SunPower, First Solar Reorganize as Prices, Demand Decline

SunPower Corp. (SPWRA) and First Solar Inc. (FSLR), the two largest U.S. solar manufacturers, will reorganize as increased competition from China drives down prices and pushes weaker companies into bankruptcy.

SunPower is seeking to cut operating expenses as much as 10 percent next year, it said yesterday in a statement. First Solar said it will consolidate its manufacturing in response to slowing global demand for panels. They’ve both cut their profit forecasts since last week, as did MEMC Electronic Materials Inc (WFR), the second-largest U.S. polysilicon maker.

Three U.S. solar companies including Solyndra LLC have filed for bankruptcy this year as a surge in manufacturing capacity in China cut margins across the industry. The Chinese companies are hurting too, with China Sunergy Co. today reporting its gross margin turned negative in the third quarter.

“The Chinese guys are building out capacity hoping the customers will come and that’s caused this huge oversupply situation,” said Hari Chandra Polavarapu, an analyst at Auriga USA in New York “What we need to see a focus on is more market development, and to layer in capacity to meet that demand.”

First Solar rose 2.9 percent to $49.59 in New York. SunPower was unchanged at $8.76.

Sunergy Slump

China Sunergy, updating its forecast today, said its gross margin will be “around negative 14 percent,” compared with its previous forecast of positive 4 percent to 5 percent. It cut its expectation for shipments to 115 megawatts for the quarter from its previous plan to sell at least 140 megawatts.

SunPower expects a net loss of 5 cents to income of 20 cents a share for 2011, on sales of $2.40 billion to $2.45 billion, the San Jose, California-based company said in the statement. It said in August it expected income of 75 cents to $1.25 a share for the year.

SunPower also reported a writedown of goodwill, of $349.8 million, related to “the change in public market valuation of the solar sector,” according to the statement.

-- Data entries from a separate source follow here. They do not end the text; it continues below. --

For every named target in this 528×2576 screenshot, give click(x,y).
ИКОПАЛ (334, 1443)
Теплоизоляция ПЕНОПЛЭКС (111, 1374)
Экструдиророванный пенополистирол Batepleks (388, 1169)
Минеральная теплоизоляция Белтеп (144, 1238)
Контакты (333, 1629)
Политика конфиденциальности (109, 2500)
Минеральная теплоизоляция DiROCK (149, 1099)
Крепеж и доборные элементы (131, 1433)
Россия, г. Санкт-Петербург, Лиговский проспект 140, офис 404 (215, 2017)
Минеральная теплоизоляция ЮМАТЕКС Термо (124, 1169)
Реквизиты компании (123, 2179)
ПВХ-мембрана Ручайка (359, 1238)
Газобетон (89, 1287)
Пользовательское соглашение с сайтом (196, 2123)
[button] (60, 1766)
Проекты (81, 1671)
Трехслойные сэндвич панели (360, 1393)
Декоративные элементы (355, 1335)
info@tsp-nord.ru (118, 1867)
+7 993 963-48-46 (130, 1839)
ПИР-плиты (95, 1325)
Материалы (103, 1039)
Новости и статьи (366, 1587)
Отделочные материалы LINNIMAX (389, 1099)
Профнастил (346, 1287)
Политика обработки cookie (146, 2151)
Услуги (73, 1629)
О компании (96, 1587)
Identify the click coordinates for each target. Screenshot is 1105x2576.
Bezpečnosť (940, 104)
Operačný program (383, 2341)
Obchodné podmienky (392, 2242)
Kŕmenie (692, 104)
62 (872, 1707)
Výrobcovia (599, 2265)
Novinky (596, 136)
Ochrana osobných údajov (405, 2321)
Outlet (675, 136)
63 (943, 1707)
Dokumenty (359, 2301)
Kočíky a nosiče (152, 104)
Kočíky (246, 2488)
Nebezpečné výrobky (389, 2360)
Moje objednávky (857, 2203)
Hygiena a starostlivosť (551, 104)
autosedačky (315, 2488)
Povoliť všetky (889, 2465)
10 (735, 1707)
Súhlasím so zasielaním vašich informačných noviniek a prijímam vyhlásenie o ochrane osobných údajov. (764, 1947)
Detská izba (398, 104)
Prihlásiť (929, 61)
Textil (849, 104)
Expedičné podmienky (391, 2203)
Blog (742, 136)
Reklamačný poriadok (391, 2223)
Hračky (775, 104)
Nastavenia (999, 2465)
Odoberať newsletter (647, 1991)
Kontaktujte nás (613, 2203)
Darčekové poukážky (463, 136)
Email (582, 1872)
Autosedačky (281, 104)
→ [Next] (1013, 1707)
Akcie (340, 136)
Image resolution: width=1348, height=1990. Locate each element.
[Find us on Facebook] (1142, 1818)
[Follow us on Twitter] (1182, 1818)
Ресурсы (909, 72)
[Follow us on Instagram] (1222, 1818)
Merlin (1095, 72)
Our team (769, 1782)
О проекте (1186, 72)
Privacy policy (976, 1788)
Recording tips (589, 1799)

That led to a third-quarter loss of $3.77 a share. Adjusted net income, excluding the charge, was 16 cents. Analysts had expected income of 5 cents, based on data compiled by Bloomberg.

SunPower CFO Leaving

As part of the restructuring, SunPower will eliminate redundant positions and prioritize “where we invest our resources,” Chief Financial Officer Dennis Arriola said yesterday in a conference call with analysts. “These activities are expected to reduce our non-manufacturing operating expenses by as much as 10 percent in 2012.”

Under the plan, Arriola will leave the company in March and Jim Pape, president of SunPower’s residential and commercial unit, will leave this month.

First Solar, the world’s biggest thin-film solar company, will delay completion of a factory in Vietnam “until global supply and demand dynamics support the additional capacity.”

The delay demonstrates that demand is less than anticipated, Daniel Ries, an analyst at Collins Stewart LLC in New York, said today in an interview. “The industry, including First Solar, got way ahead of its self in terms of manufacturing.”

First Solar said yesterday that its plant in Frankfurt an der Oder, Germany, has reached full capacity, producing as many as 500 megawatts of panels a year.

First Solar ousted its Chief Executive Officer Rob Gillette Oct. 25. Chairman Mike Ahearn stepped in as interim chief and the following day reduced the Tempe, Arizona-based company’s forecast. It expects full-year profit of $6.50 to $7.50 a share, down from an Aug. 4 forecast of as much as $9.50, and sales of $3 billion to $3.3 billion, compared with the earlier forecast of $3.6 billion to $3.7 billion.

MEMC Slump

MEMC said Nov. 2 that sales this year will be lower than analysts had anticipated after prices for solar wafers fell “sharply.” The company expects a net loss of 35 cents to 55 cents a share and sales of $2.7 billion to $3 billion for the year. Analysts had expected net income of 28 cents a share and sales of $3.35 billion, according to data compiled by Bloomberg.

Prices for polysilicon are dropping. Spot-market prices fell 9.1 percent to $37.40 a kilogram in the week ending Oct. 24, according to Bloomberg New Energy Finance.

MEMC reported a one-time charge of $56.4 million to write off goodwill in its solar materials unit.